Il y a des signes de changement. Selon Mme Yasuda, plus de la moitié des demandes de postes au sein de conseils d'administration concernent des femmes et les clients recherchent de plus en plus une expérience directe en matière de gestion.

LE SYNDROME DE L'IMPOSTEUR

Il est toutefois difficile de trouver des femmes expérimentées. Jusqu'à présent, de nombreuses Japonaises n'ont même pas envisagé la possibilité de devenir cadres.

"Le syndrome de l'imposteur est particulièrement fort au Japon", a déclaré un porte-parole du fournisseur de services de ressources humaines Recruit Holdings.

Propriétaire de plateformes telles que le site d'offres d'emploi Indeed et le site d'évaluation d'entreprises Glassdoor, Recruit a placé le changement de mentalité au cœur de ses initiatives en faveur de la carrière des femmes.

"Nous encourageons les gens à faire avancer leur carrière en ayant des expériences variées dès le début", a déclaré le porte-parole.

Afin d'élargir les possibilités de formation à la gestion à un plus grand nombre de candidats, la filiale nationale de Recruit a créé une liste de contrôle des compétences de base nécessaires à l'exercice de chaque poste de gestion de premier niveau.

Elle affirme que cela permet d'éliminer les préjugés inconscients qui, par le passé, privilégiaient les qualités "machistes", telles que la capacité à travailler à toute heure, et a permis de multiplier par 1,7 le nombre de femmes candidates à chaque poste et par 1,4 le nombre d'hommes candidats.

Mais il faut des années pour que de telles initiatives parviennent jusqu'au sommet de la hiérarchie, ce qui fait que les Japonaises ambitieuses ont peu de modèles à suivre pour les inspirer et les guider.

Mme Tottori a déclaré lors d'une conférence de presse de la JAL au début du mois qu'elle espérait que sa nomination encouragerait les femmes qui luttent pour leur carrière ou qui vivent des événements importants dans leur vie.

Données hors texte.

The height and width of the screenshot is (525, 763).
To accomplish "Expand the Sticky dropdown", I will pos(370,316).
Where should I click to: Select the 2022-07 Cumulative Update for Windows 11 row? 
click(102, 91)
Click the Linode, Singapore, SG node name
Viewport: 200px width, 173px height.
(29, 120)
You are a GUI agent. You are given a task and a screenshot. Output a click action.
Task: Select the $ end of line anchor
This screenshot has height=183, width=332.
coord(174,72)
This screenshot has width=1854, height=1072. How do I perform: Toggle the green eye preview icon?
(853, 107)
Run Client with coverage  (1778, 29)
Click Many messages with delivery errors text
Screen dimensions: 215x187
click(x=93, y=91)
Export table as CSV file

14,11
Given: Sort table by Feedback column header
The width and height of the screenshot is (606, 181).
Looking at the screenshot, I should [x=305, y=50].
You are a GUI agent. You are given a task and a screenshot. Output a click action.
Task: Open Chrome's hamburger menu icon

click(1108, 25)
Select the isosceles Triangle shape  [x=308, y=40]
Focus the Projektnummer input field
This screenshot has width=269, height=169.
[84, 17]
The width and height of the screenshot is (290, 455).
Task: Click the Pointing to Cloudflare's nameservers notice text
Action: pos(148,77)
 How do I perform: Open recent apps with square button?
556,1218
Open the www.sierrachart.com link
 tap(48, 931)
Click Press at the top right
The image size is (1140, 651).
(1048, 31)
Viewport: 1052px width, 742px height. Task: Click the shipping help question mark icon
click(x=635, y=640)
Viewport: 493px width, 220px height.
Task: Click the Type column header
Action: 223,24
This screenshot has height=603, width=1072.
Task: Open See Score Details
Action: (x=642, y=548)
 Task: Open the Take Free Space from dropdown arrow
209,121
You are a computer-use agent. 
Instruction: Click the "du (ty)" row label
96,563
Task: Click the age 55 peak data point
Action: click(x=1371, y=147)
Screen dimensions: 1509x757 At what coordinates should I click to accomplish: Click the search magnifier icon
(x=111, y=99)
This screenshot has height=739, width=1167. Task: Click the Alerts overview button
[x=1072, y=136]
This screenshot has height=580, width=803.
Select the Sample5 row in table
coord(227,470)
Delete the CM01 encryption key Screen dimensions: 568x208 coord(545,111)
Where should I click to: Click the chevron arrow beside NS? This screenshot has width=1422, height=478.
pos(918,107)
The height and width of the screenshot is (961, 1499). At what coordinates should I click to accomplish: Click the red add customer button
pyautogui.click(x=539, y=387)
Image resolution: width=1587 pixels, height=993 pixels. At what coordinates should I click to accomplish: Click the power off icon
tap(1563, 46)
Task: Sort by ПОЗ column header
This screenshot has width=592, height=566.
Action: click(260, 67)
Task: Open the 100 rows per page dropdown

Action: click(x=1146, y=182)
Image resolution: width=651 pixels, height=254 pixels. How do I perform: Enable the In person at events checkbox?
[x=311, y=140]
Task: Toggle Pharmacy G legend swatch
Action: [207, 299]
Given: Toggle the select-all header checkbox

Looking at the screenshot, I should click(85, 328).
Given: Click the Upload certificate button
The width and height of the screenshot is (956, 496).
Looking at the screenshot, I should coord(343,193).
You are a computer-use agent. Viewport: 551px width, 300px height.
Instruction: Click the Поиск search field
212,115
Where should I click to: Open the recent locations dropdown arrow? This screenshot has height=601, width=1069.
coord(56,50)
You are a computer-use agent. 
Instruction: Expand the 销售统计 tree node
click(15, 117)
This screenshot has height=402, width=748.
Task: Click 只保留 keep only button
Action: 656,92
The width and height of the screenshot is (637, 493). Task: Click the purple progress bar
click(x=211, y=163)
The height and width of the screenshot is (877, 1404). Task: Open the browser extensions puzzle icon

Malgré Mme Tottori, les dirigeantes actuelles sont souvent issues de milieux privilégiés ou ont fait d'immenses sacrifices pour réussir au travail, a déclaré Etsuko Tsugihara, fondatrice et PDG de la société de relations publiques Sunny Side Up Group et l'une des 14 femmes seulement à la tête d'une entreprise japonaise cotée en bourse de "premier ordre".

"Lorsque je suis allée à l'hôpital pour accoucher, j'ai quitté directement le bureau. Puis j'ai repris le travail deux semaines plus tard", se souvient Mme Tsugihara. "Cela a dissuadé d'autres femmes de faire de même.

Aujourd'hui, le programme de bien-être des employés de l'entreprise de Mme Tsugihara encourage l'équilibre entre vie professionnelle et vie privée pour le personnel féminin et masculin et soutient la planification de la vie à long terme en subventionnant des examens sanguins, des tests hormonaux liés à la fertilité et même la congélation d'ovules.

"Pour être un modèle, vous devez avoir une vie plus saine et plus riche", a déclaré Mme Tsugihara.